En moins d’une année, notre pays vient de traverser deux crises graves : l’insurrection populaire des 30 et 31 octobre 2014 et le putsch du 16 septembre 2015. J’omets les intrusions répétées du régiment de sécurité présidentielle (RSP) dans nos conseils des ministres dont la seconde crise est la conséquence logique. Nous avons été conduits là par l’entêtement d’une certaine classe (militaro)politico-affairiste qui ne conçoit la gestion du pays que par le clan auquel elle appartient. Et comme malheureusement certains individus ne tirent jamais de leçon de l’histoire, nous avons encore eu le droit récemment à une de leurs sorties.

A l’heure où le Burkina essaie de renaître de ses cendres après la dure éprouve récemment vécue, le CDP et ses alliés nous donnent leur point de vue sur la crise qui secoue (nous aurions plutôt dit qui a secoué mais c’est juste une question de point de vue) le pays et les voies d’y remédier durablement. Aussi nous ont-ils servi une déclaration aussi bien consternante que révoltante tant elle regorge de paradoxes, voire de contradictions. Nous ne nous amuserons pas à les relever tous au risque de ne jamais en finir. Nous nous contenterons juste d’en souligner quelques uns qui traduisent la mauvaise foi et le manque d’honnêteté de leurs auteurs, en nous adressant directement à eux.

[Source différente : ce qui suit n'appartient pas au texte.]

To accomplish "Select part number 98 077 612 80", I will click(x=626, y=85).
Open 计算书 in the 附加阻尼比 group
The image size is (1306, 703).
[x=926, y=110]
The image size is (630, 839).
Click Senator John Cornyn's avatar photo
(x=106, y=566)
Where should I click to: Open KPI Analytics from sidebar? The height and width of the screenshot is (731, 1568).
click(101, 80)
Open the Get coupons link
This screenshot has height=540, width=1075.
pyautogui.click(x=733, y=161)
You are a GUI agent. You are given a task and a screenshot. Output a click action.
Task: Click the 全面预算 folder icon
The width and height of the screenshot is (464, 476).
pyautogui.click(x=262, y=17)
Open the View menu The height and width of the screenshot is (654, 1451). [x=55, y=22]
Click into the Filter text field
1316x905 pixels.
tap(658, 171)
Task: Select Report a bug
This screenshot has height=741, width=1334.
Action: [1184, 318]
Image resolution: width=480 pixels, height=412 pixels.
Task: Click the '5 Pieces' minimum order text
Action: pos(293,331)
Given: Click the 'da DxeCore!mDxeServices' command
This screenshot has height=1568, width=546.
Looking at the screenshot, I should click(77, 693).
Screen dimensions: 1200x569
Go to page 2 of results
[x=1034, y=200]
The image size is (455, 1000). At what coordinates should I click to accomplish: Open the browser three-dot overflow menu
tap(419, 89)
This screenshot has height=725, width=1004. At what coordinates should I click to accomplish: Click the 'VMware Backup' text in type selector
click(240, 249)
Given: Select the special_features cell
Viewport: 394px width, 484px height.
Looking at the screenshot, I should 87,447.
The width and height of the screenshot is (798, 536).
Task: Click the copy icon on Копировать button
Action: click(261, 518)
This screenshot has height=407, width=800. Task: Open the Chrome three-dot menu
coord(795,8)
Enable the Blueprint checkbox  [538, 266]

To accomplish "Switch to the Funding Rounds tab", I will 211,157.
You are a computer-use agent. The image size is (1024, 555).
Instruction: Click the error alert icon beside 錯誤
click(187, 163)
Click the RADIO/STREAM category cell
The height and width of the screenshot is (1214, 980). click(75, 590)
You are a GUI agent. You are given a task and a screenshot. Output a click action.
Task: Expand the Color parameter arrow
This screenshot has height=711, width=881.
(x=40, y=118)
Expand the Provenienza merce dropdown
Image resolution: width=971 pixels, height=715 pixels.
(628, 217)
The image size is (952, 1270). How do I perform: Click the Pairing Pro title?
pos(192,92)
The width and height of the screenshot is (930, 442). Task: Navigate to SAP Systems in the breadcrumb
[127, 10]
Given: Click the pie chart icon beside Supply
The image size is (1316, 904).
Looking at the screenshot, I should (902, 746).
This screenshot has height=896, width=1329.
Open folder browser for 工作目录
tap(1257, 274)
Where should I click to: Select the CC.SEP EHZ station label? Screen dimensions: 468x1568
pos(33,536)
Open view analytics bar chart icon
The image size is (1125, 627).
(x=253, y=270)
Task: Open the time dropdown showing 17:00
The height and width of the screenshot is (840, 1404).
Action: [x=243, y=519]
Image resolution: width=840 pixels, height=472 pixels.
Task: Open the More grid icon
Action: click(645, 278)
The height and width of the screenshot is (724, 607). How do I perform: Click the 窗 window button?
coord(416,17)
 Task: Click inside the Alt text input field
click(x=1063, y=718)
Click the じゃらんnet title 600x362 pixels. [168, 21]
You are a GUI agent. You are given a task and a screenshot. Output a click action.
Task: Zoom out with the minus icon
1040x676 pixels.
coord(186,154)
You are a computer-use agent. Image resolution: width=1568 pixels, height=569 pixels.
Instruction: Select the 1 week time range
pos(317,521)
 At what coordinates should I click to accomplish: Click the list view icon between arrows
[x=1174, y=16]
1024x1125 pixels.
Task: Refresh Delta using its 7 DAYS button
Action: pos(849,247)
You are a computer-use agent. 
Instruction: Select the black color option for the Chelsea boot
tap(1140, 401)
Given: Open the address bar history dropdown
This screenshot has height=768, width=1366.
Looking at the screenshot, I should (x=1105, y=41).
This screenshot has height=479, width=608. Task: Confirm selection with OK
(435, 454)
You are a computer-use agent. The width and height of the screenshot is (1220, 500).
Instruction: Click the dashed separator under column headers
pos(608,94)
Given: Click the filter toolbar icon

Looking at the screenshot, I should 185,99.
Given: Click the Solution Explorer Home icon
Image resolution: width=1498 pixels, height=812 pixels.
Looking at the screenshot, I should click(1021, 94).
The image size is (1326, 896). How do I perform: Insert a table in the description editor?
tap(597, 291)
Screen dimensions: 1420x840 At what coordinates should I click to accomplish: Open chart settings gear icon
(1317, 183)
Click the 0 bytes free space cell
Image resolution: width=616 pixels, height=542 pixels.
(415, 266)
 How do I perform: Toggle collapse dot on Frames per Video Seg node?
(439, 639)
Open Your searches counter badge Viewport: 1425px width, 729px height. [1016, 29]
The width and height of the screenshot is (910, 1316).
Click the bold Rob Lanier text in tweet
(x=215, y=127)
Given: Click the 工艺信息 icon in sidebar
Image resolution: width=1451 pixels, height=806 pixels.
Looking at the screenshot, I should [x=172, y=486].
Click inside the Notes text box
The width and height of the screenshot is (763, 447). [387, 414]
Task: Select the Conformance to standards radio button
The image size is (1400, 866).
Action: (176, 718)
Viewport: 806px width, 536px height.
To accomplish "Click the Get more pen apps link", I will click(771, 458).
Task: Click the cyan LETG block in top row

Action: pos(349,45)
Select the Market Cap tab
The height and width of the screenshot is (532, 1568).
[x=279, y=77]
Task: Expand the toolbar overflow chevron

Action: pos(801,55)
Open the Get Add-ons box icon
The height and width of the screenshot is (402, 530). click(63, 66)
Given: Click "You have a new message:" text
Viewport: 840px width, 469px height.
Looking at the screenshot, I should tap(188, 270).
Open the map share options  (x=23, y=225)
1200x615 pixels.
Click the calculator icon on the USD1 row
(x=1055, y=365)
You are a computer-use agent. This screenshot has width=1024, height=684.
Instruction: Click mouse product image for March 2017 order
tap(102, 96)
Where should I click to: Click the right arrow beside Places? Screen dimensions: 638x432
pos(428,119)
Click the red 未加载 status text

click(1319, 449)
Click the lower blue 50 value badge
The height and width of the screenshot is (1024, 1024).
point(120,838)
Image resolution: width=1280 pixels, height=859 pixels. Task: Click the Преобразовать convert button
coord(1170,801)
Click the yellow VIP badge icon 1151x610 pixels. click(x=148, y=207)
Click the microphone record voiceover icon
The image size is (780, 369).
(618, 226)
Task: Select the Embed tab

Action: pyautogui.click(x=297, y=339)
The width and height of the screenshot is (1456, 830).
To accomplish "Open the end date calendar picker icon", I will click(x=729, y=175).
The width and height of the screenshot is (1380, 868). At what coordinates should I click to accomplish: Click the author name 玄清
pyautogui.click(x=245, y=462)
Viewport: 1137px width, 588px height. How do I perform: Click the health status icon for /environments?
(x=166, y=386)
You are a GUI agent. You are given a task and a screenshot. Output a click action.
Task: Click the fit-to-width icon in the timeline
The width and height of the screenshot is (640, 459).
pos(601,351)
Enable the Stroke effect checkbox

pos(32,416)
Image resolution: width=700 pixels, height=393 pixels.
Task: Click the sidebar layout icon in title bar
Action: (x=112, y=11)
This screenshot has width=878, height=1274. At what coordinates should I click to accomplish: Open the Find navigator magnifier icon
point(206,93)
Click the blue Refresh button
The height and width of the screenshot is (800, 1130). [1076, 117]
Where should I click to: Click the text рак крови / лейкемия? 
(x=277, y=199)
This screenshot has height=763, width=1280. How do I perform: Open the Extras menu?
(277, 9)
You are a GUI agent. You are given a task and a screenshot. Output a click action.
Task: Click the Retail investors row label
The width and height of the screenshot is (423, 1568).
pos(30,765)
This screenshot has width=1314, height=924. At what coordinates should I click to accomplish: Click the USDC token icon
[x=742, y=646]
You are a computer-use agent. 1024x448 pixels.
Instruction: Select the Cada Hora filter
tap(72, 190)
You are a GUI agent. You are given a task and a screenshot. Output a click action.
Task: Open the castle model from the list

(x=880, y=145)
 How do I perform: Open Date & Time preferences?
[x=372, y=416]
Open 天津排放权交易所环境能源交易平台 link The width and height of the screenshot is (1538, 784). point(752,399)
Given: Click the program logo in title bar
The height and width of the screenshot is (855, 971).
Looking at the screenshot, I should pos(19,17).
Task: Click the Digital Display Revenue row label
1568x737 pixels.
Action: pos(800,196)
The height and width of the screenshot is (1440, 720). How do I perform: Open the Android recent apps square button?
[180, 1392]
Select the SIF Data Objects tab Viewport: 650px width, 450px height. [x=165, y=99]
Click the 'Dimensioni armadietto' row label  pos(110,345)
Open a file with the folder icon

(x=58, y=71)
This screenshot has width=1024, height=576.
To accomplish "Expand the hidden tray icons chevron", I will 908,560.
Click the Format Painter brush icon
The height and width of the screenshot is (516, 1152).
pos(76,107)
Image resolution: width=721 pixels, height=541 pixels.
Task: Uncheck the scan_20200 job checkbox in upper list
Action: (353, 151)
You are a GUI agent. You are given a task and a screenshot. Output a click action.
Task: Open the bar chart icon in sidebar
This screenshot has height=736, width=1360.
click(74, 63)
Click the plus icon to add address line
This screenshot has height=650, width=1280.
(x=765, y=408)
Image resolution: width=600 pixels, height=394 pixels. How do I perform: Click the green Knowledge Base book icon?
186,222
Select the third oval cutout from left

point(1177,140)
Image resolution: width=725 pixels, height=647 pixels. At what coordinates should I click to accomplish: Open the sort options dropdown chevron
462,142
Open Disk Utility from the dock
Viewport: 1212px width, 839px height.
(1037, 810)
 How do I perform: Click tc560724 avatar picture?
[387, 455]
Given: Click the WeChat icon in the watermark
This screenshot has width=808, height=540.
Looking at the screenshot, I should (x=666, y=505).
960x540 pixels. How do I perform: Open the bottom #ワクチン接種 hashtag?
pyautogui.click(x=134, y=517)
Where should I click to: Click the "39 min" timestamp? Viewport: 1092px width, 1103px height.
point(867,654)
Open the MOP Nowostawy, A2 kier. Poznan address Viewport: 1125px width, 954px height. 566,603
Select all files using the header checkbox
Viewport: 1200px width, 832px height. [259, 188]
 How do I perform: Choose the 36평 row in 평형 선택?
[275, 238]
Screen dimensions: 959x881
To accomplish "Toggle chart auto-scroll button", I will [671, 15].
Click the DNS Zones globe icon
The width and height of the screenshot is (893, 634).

1. Vous n’avez été ni commanditaires ni acteurs ni pourvoyeurs de ressources du coup d’Etat du 16 septembre dernier mais vous trouvez en quelque sorte qu’il était justifié puisque vous n’étiez pas indifférents à la cause d’exclusion avancée par le défunt conseil national pour la démocratie (CND) pour justifier son action (pas même besoin de faire allusion à la déclaration de soutien au putsch signée par vous) ; conséquence, jusqu’à l’heure où nous parlons, vous n’avez jamais condamné, encore moins manifesté votre opposition à cet acte ignoble. Pour des démocrates que vous êtes, de surcroît à qui la même chose est susceptible d’arriver dans le futur, cela donne à réfléchir.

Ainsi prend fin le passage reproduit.